**WHAT IS ASKED:** Copy the records verbatim from the start through the line containing "I will point(939,434).", keeping both ends.

**MATERIALS PROVIDED:**
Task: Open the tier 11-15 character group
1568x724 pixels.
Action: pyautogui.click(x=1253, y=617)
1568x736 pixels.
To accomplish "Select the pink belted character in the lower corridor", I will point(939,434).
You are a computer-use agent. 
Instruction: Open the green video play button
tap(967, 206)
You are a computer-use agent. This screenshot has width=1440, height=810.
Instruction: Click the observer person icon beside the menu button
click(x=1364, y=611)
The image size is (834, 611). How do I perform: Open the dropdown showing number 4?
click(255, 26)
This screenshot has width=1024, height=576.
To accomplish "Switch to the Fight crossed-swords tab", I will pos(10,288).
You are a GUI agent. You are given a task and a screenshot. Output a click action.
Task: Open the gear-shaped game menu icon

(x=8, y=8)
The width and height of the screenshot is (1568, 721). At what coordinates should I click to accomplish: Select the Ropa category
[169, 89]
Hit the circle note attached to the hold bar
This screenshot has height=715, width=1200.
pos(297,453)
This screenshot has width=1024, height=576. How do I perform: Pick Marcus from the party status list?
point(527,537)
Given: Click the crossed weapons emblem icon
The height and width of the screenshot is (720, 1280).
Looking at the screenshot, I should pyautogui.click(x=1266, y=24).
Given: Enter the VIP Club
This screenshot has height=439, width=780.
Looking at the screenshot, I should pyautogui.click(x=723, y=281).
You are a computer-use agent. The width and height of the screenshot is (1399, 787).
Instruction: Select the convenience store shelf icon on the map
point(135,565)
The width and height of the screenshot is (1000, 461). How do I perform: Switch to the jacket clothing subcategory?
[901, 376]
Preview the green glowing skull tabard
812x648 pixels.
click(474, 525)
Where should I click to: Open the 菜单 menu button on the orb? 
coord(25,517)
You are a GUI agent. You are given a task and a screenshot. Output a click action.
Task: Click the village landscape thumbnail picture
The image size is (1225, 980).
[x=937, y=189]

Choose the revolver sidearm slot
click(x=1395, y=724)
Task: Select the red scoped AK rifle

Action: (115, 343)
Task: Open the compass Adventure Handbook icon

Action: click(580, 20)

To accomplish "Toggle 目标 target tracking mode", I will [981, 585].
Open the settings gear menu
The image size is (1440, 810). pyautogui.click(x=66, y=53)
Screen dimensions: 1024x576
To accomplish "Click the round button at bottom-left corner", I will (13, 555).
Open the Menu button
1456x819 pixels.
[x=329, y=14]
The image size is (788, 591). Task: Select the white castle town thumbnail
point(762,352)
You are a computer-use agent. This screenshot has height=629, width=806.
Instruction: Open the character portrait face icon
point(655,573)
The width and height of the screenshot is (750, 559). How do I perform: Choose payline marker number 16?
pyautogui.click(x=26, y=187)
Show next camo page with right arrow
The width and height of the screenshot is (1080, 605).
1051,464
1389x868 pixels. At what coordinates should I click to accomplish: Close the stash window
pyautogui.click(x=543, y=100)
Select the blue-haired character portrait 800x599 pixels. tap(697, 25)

**RESULT OF THE EXERCISE:**
Task: Open the tier 11-15 character group
1568x724 pixels.
Action: pyautogui.click(x=1253, y=617)
1568x736 pixels.
To accomplish "Select the pink belted character in the lower corridor", I will point(939,434).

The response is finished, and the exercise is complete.